不同意わいせつ致傷罪とは?構成要件や刑法改正のポイントを解説

不同意わいせつ致傷罪とは?構成要件や刑法改正のポイントを解説
弁護士 若林翔
2024年12月16日更新

「不同意わいせつ致傷罪とはどのような犯罪?」

「不同意わいせつ致傷罪の罰則と量刑はどうなっている?」

「刑法改正による不同意わいせつ致傷罪のポイントとは?」

不同意わいせつ致傷罪とは、不同意わいせつ罪および監護者わいせつ罪またはこれらの未遂罪を犯して、その過程で被害者に怪我をさせた場合に成立する犯罪です。

通常の不同意わいせつ罪や監護者わいせつ罪に比べて、被害者に怪我をさせたという点で悪質性が高いため、無期または3年以上の拘禁刑という非常に重い刑罰が科されます。

不同意わいせつ致傷罪は、2023年7月13日施行の改正刑法により、従来の「強制わいせつ致傷罪」および「準強制わいせつ致傷罪」が「不同意わいせつ致傷罪」へと改正されました。名称変更だけでなく刑罰の種類の変更、性交同意年齢の引き上げ、公訴時効の延長など重要な内容を含んでいますのでしっかりと押さえておきましょう。

本記事では、

・不同意わいせつ致傷罪の構成要件

・不同意わいせつ致傷罪の刑罰と量刑

・不同意わいせつ致傷罪の刑法改正のポイント

などについてわかりやすく解説します。

不同意わいせつ致傷罪は、初犯であっても実刑になる可能性がある犯罪ですので、犯罪の加害者になってしまったときは、すぐに弁護士の相談するようにしてください。

不同意わいせつ致傷罪とは

不同意わいせつ致傷罪とは、不同意わいせつ罪および監護者わいせつ罪またはこれらの未遂罪を犯して、その過程で被害者に怪我をさせた場合に成立する犯罪です(刑法181条1項)。不同意わいせつ致傷罪は、不同意わいせつ罪や監護者わいせつ罪の過程で被害者に怪我を負わせるケースが多いことから、そのような行為を重く処罰するために設けられたものになります。
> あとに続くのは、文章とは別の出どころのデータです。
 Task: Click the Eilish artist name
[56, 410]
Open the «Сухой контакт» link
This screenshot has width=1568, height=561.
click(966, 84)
以前は、わいせつ行為に関連して被害者に怪我を負わせた場合は、「強制わいせつ致傷罪」または「準強制わいせつ致傷罪」により処罰されていましたが、2023年7月13日の改正刑法によりこれらの犯罪を統合する形で新たに「不同意わいせつ致傷罪」が設けられました。
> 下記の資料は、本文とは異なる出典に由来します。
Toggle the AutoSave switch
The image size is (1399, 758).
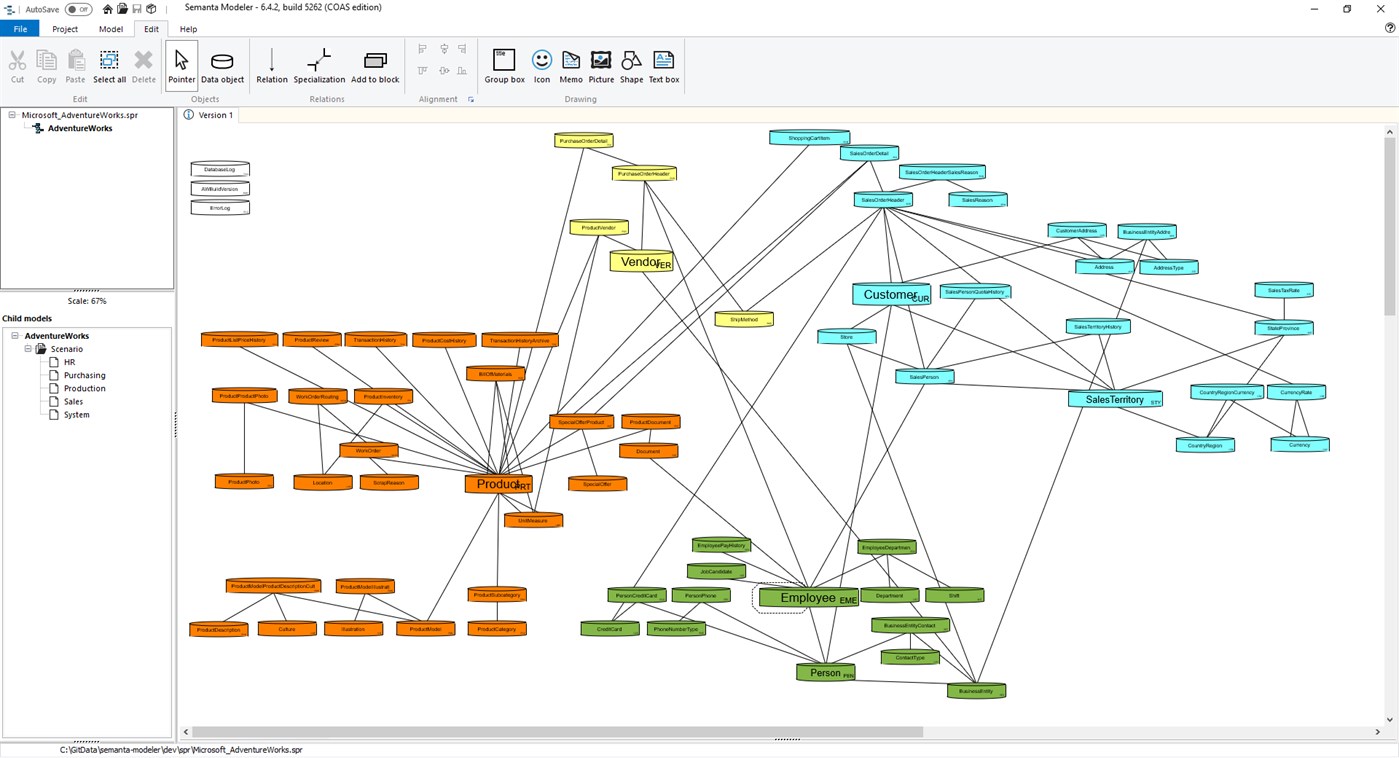click(x=77, y=8)
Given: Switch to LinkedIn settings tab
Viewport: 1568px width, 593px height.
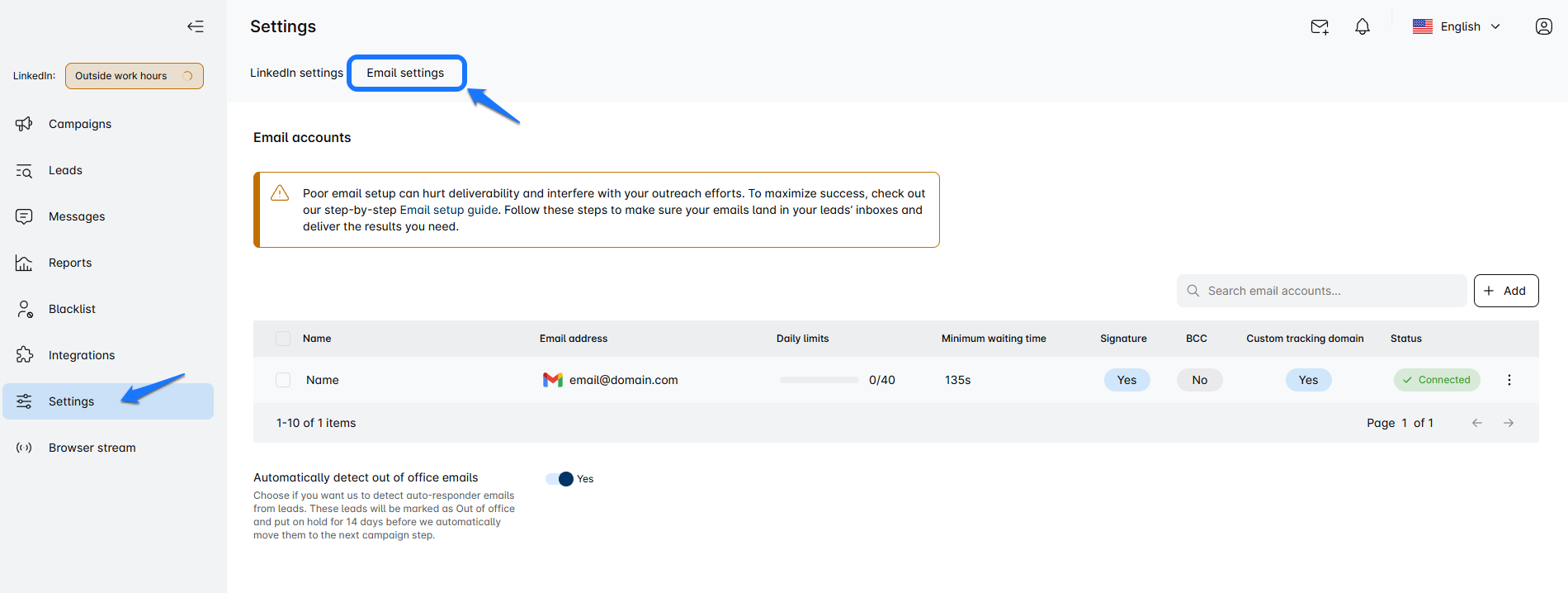Looking at the screenshot, I should click(296, 73).
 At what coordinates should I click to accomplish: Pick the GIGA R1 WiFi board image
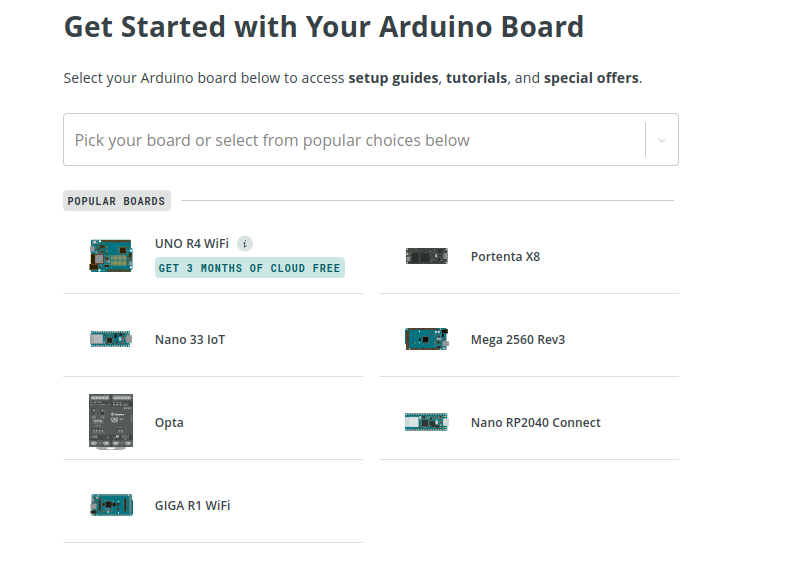[111, 505]
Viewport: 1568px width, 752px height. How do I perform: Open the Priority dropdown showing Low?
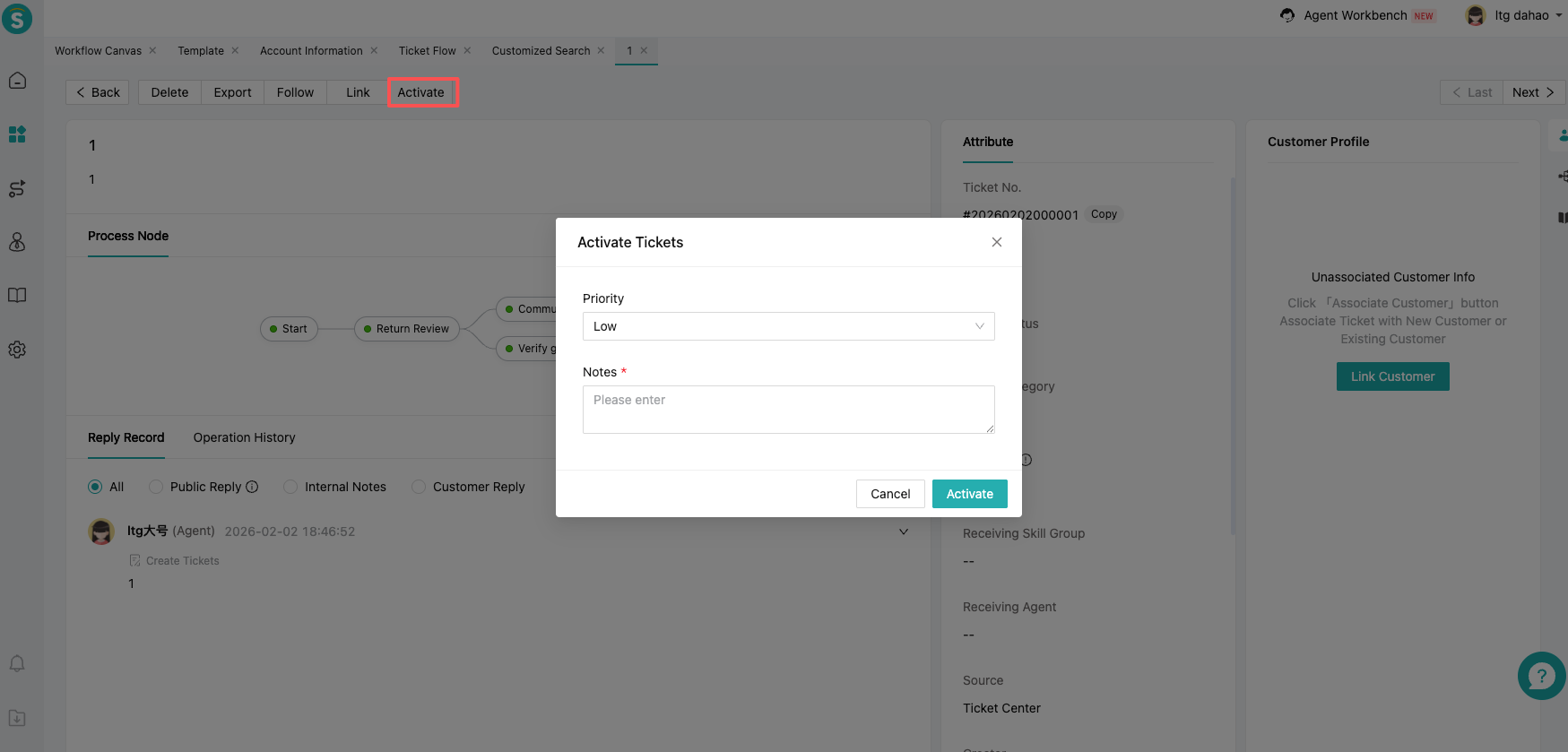pos(788,326)
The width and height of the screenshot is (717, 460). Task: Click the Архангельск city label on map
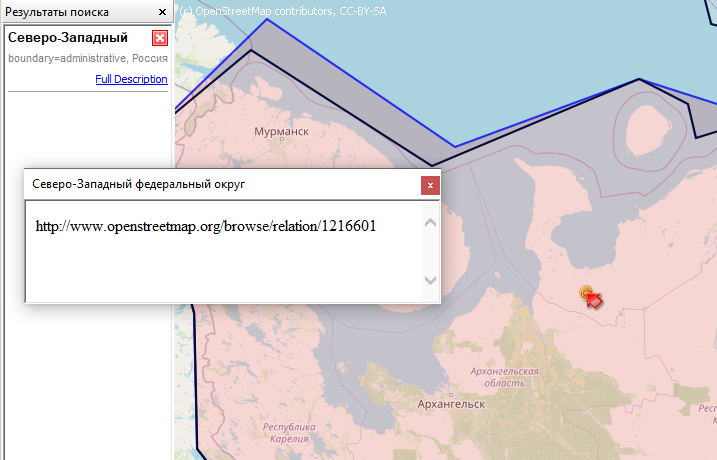[450, 404]
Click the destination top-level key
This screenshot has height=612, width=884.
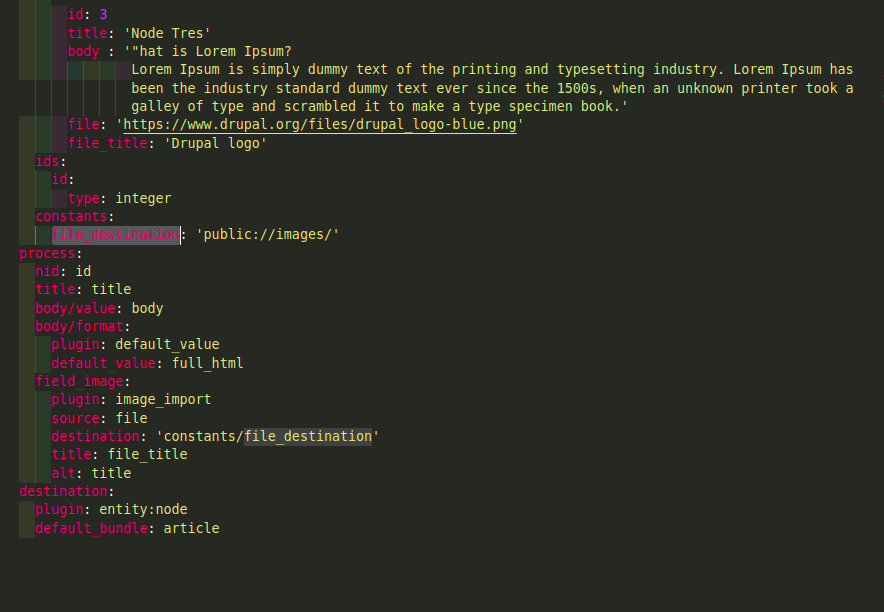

法改正に伴い処罰範囲も実質的に拡大していますので、犯罪の加害者にならないよう十分に注意が必要です。

不同意わいせつ致傷罪の構成要件

不同意わいせつ致傷罪はどのような場合に成立するのでしょうか。以下では、不同意わいせつ致傷罪の構成要件について説明します。
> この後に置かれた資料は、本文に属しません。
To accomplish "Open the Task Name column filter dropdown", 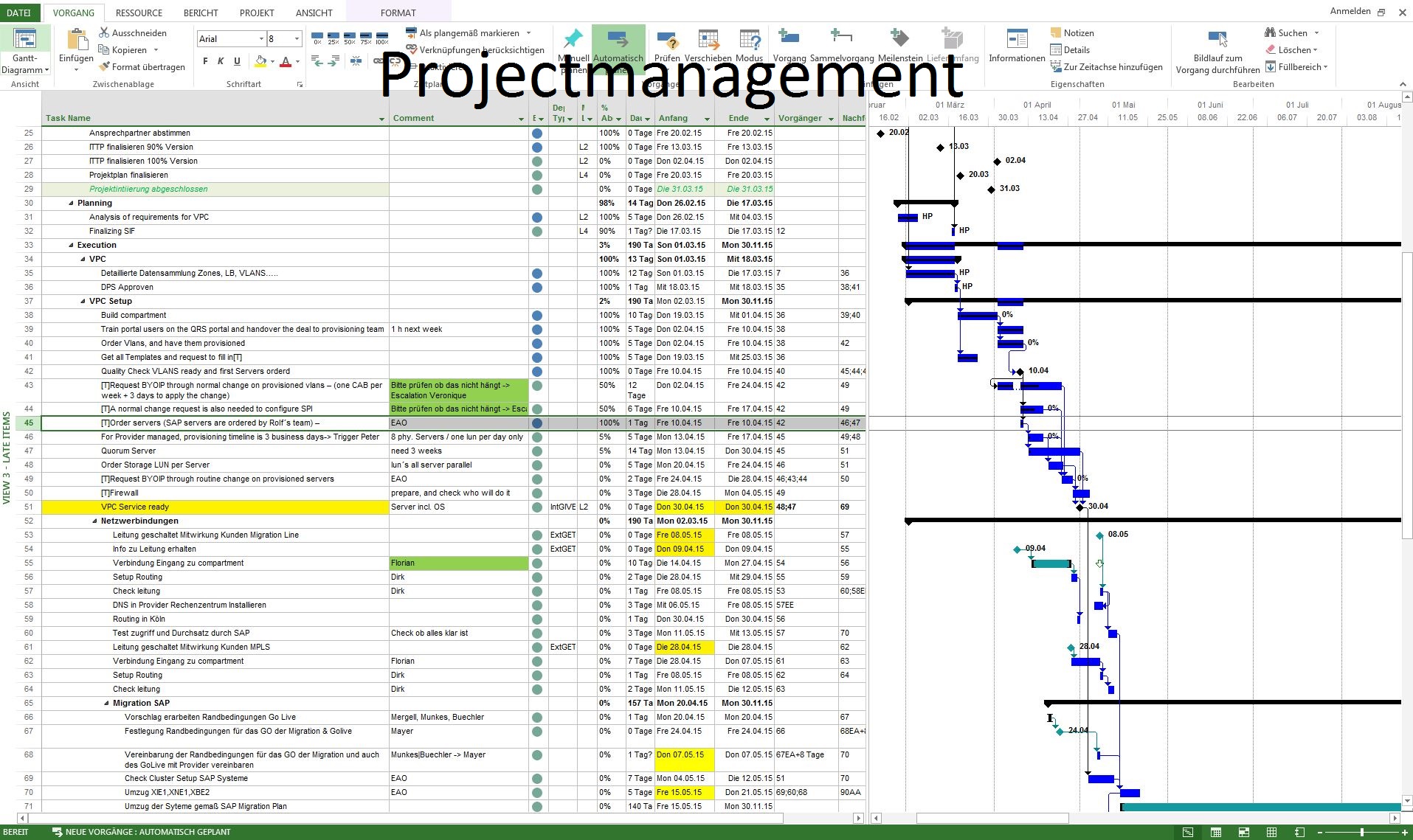I will tap(381, 119).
以下に、不同意わいせつ致傷罪の構成要件をまとめます。

項目内容詳細
不同意わいせつ罪の既遂または未遂同意しない意思の形成・表明・全うが困難な状態の相手にわいせつ行為を行った場合に成立被害者をこのような状態にする行為の類型:
①暴行または脅迫
②心身の障害
③アルコールまたは薬物
④睡眠または意識不明瞭
⑤同意を形成するいとまの不存在
⑥恐怖または驚愕
⑦虐待による心理的反応
⑧地位による影響力の悪用
監護者わいせつ罪の既遂または未遂監護者が18歳未満の子どもに対し、影響力を利用してわいせつ行為を行った場合に成立監護者の例:
・実親、養親
・同居する親の交際相手
・子どもを預かる親族など
人に怪我を負わせたこと被害者に怪我を負わせることが要件(怪我の程度は問わない)・肉体的傷害(かすり傷含む)
・精神的損傷(例:PTSD)も含む
行為と怪我との間に因果関係わいせつ行為や暴行・脅迫と怪我に因果関係があること・実行行為中に発生した怪我
・抵抗して逃げる際の転倒や負傷も含む

このテーブルにより、不同意わいせつ致傷罪の構成要件とその詳細が整理されています。これにより、犯罪成立の条件や適用範囲を簡潔に把握できます。

不同意わいせつ罪の既遂または未遂の罪を犯したこと

不同意わいせつ罪とは、同意しない意思の形成・表明・全うが困難な状態の相手とわいせつな行為をした場合に成立する犯罪です(刑法176条)。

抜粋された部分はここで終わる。